**Problem to solve:** Using the data that follows, give the number of lines in which the word "agent" occurs. Write only the number.

##### Records shown

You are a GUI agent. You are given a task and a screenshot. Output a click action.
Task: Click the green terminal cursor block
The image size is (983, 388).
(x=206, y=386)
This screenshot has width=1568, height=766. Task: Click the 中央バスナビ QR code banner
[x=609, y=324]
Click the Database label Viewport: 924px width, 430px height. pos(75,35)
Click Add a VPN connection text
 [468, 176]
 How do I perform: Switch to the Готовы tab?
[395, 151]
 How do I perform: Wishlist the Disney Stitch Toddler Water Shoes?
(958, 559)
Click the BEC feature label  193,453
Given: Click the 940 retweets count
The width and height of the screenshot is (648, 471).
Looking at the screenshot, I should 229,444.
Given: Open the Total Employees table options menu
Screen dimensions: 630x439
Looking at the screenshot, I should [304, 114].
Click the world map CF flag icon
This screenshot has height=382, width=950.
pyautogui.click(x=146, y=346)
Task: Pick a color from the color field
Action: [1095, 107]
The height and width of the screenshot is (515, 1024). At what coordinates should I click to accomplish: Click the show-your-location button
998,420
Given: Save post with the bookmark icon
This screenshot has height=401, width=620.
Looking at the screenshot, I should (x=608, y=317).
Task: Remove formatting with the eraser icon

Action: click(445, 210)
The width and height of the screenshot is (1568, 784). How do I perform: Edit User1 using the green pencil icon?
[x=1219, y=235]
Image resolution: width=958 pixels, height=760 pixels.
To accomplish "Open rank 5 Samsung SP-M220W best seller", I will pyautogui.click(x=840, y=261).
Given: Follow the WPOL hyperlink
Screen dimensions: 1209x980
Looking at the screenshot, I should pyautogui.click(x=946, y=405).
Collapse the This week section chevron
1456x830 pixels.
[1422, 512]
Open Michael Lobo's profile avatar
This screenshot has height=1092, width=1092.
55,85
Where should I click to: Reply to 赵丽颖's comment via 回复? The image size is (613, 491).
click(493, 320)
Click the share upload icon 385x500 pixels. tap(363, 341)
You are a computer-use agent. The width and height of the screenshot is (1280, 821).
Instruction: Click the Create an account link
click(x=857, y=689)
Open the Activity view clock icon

##########

**Task response:** 2